Here is what we have done:

1. Weaken the generational link. Never mind all that accumulated knowledge, emphasize drop-off youth programs taught in youth-only boats. Promote professional coaching which focuses solely on winning, at the expense of teaching personal responsibility, seamanship, and sportsmanship. Concentrate on quantity not quality; a sailor coached is a fee paid.

2. Break the sailor-to-boat connection. Flood the market with mass-produced, program-owned boats, and concentrate on rotational formats, thus insuring that most young sailors never learn to respect, much less be responsible for a boat. We’ve gone from “Atzuma” boat to “It ain’t my boat”.

3. Alienate the grass roots. Encourage national and international governing bodies whose primary focus is on revenue and elite high-profile events (like the Olympics).

4. Mix all three into a financially heated, toxic goo, and force feed.

In science, almost all great discoveries come from general research. Specialized research seldom yields the results hoped for. Yet, what we’ve done with sailing in the U.S. is exactly that.

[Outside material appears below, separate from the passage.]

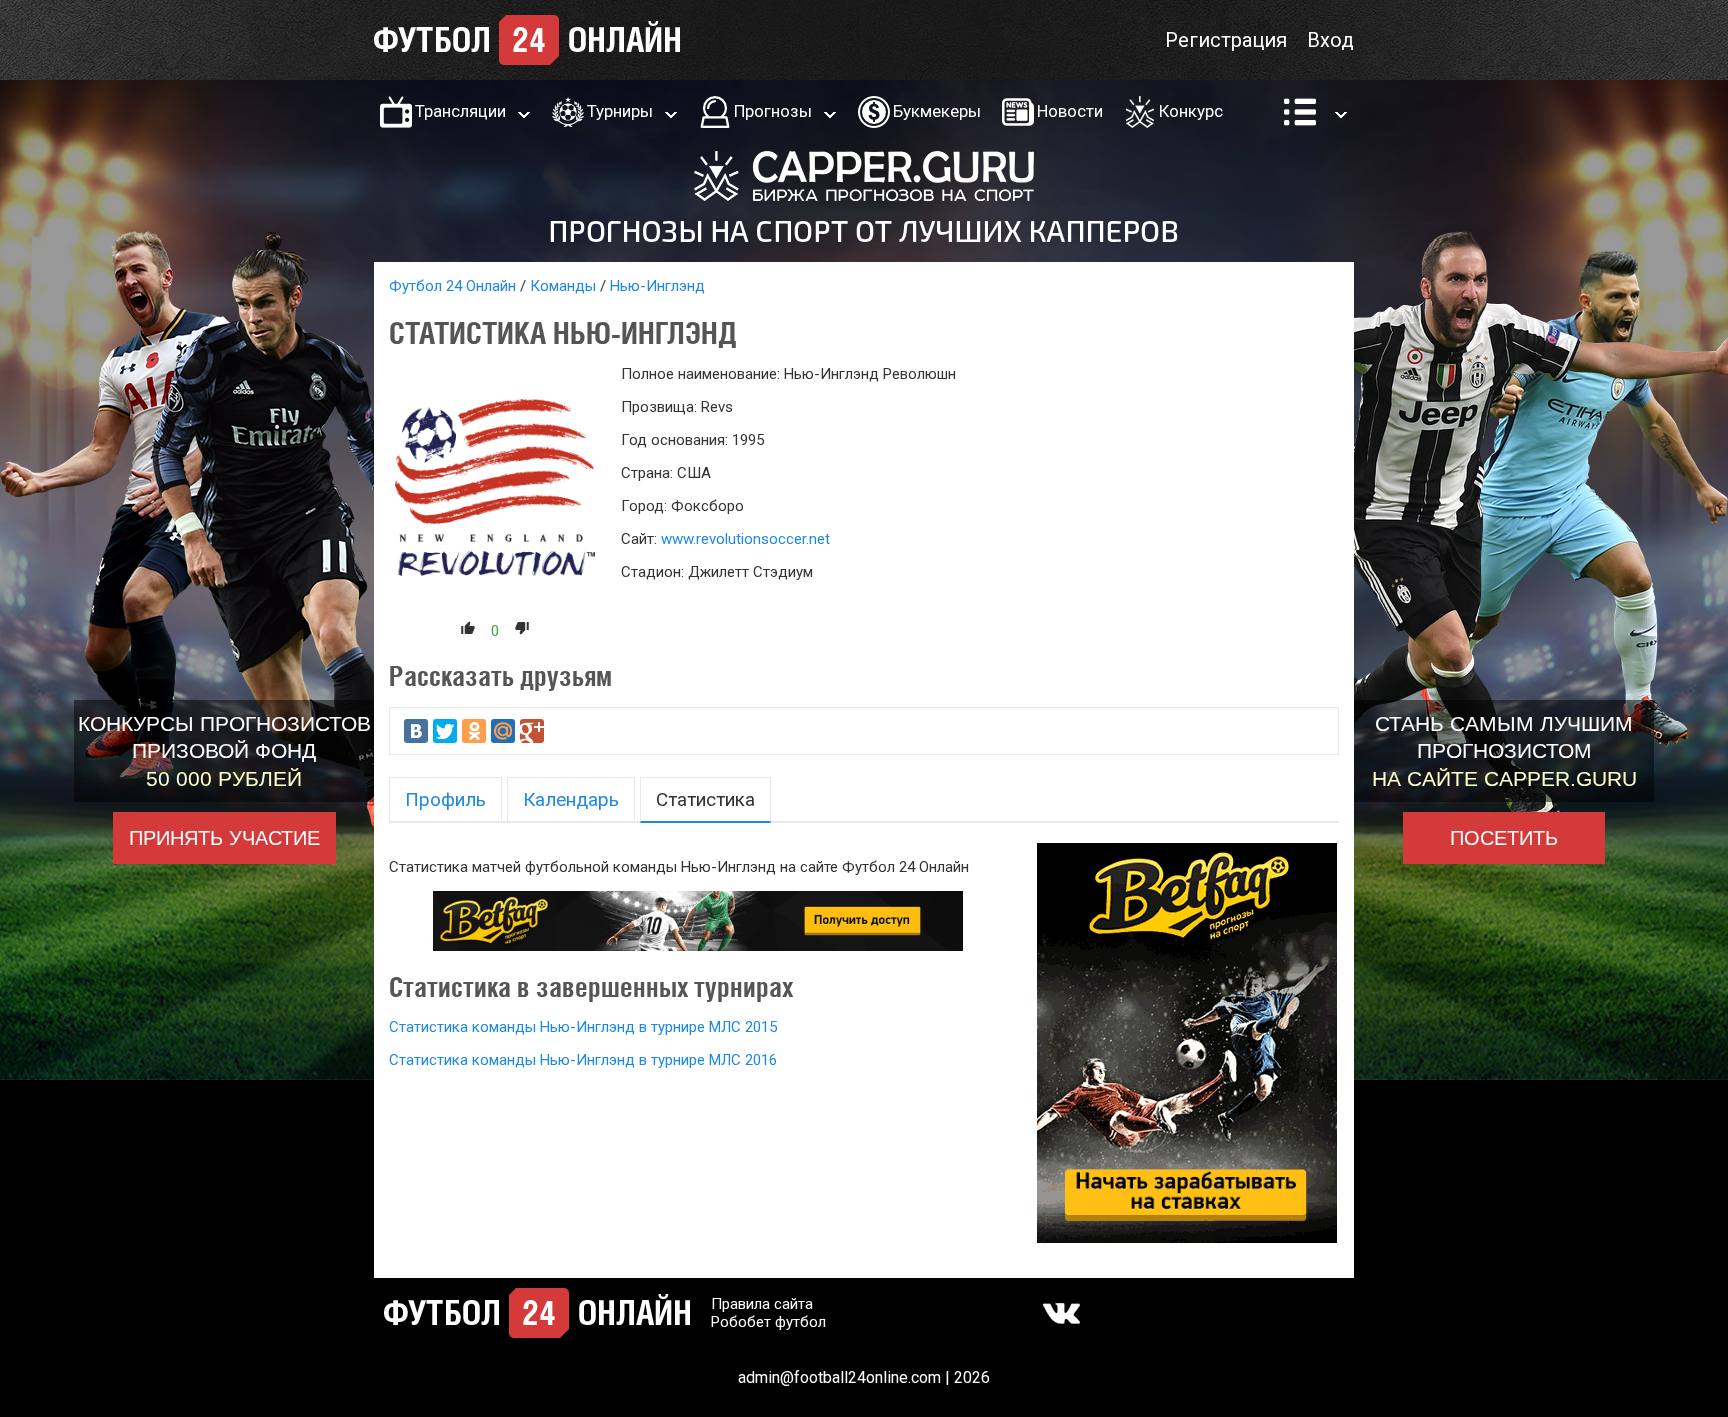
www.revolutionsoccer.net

We’ve become so medal obsessed; we’ve almost forgotten what the sport is about. Consequently, our youth programs are narrowly focused, inbred, and over-coached, with little emphasis on the basics: self sufficiency, personal responsibility, and seamanship. There are young sailors out there who have these traits but many, because they haven’t followed the anointed path, are off the radar. The tragedy of US Sailing today is we don’t know, or care, who they are; there’s no money in it.

As for the Olympic format, here’s a clear message to US Sailing and ISAF: Lotsa Luck! Remaking sailing into a spectator sport is the tail wagging the dog. We schmucks, who constitute the bulk of your potential audience, are a lot more worried about our next tack than who wins a medal or the next pro event. You should stop prostituting sailing, and if the IOC can’t respect the sport for what it is, they should drop it from the Games.